Data are shown when a > 2-fold increase in GMT from day 0 to day 28 nasal and fecal samples had occurred.

Figure 5

(A) The proportion of β7^(high) as a percentage of CD19⁺B cells in PBMCs are shown days 0 and 7 following vaccination in either the jejunum or ileum (**p = 0.0024 for the jejunum-targeted group and p = 0.0034 for the ileum-targeted group at day0 and day7, Wilcoxon test of paired t test). Each icon represents an individual subject. Bars represent the median of β7^(high) CD19⁺B cells. The red arrow indicates a subject that was analyzed for FACS data in Figs 5 and 6. (B) Samples of CD19 versus β7 staining are shown on day 0 and day 7 PBMCs. (C) Both β7^{(intermediate)} and β7^(negative) CD19⁺B cells expressed α4 integrin (blue line). The negative control (FMO) is shown in orange. CD19⁺β7^(high) cells have high expression of α4 integrin (red line). (D) On day7 following vaccination, β7^(high) B cells in PBMCs express CD27^(high) and CD27^{(lintermediate)}. (E) Gating on β7^(high) and β7^(negative) B cells, surface IgA and IgG expression are shown. (F) β7^(high) IgA + B cells show CCR9 expression compared to β7^(negative) B cells. Population 1: day 7 β7^(high) CD19⁺B cells, population 2: day 7 β7^{(intermediate)} CD19⁺B cells, population 3: β7^(negative) CD19⁺B cells.

Figure 6

(A) After vaccination, CD27^(high) B cells appear in PBMCs. (B) CD27^(high) B cells express high levels of CD38 (red line) compared to CD27^(negative) (blue line). (C) The gated cells on day7 in (A) are shown for their FSC and SSC profile. CD27^(hi) cells are larger than CD27^{(intermediate)} B cells. (D) β7 expression on CD27^(high) B cells. The major sub population expressed β7^(high). (E) β1 integrin versus β7 integrin expression gated on CD27^(high) B cells. (F) IgA and IgG surface expressions gated on CD27^(high) B cells on day7. (G,H) comparison of intestinal and non-intestinal mucosal B cells in jejunum and ileum release groups.

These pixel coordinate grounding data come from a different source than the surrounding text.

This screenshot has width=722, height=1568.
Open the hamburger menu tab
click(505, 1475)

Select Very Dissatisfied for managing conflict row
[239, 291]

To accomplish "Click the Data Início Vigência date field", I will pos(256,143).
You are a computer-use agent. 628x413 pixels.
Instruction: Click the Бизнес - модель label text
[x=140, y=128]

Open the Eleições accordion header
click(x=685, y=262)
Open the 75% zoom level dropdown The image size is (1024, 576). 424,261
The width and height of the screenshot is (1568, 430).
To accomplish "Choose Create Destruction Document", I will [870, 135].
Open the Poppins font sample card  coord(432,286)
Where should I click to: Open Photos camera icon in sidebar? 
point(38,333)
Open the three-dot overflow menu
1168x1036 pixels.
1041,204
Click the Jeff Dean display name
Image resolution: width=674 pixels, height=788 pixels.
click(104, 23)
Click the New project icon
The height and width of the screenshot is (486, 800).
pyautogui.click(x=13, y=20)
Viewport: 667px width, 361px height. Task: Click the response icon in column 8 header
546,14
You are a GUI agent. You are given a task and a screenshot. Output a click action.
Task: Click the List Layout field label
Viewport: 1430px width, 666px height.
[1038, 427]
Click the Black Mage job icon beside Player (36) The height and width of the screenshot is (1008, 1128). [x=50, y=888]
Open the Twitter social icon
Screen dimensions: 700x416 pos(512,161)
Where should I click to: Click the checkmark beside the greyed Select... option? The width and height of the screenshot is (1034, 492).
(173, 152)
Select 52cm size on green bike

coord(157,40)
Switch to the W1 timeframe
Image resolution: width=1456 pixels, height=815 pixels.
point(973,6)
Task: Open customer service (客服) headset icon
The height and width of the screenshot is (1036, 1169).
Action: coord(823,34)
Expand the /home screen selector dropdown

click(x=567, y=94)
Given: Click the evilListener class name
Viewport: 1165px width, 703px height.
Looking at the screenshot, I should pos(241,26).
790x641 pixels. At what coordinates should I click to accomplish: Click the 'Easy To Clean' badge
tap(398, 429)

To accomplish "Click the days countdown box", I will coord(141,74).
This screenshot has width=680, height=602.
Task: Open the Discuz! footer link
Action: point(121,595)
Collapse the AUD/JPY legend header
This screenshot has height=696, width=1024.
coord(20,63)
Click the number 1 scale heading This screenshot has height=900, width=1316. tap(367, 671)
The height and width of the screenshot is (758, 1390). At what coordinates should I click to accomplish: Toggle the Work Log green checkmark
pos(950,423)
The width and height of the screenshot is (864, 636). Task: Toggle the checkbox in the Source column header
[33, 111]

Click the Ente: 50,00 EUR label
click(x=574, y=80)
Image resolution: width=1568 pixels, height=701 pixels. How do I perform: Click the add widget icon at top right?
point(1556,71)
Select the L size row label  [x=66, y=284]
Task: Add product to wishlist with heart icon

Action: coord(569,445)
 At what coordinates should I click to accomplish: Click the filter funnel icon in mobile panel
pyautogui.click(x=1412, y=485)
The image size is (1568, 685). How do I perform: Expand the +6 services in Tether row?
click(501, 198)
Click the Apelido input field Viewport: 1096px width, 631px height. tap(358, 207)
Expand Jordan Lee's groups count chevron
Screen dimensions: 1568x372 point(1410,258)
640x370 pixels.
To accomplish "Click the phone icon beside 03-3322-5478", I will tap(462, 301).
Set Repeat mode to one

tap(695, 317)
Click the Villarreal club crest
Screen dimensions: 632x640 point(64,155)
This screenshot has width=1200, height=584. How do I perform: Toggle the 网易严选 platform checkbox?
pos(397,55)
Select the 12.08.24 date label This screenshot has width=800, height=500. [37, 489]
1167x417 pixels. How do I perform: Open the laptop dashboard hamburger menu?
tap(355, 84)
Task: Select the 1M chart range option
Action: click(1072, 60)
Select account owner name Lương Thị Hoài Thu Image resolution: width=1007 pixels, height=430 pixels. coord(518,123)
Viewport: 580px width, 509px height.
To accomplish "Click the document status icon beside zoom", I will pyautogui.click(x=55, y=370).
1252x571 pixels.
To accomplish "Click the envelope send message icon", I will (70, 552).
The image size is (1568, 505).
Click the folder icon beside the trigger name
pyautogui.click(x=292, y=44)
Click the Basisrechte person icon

Figure 7. A schematic representation of the subsets generated after rAd oral vaccination.

Population 1: day 7 CD27^(high)CD19⁺B cells, population 2: day 7 CD27^{(intermediate)} CD19⁺B cells, population 3: CD27^(negative) CD19⁺B cells, population 4: CD27^(high)CD19⁺β7^(high) β1⁺, population 5, CD27^(high)CD19⁺β7^{(intermediate)} β1⁺, population 6: CD27^(high)CD19⁺β7^(negative) β1⁺.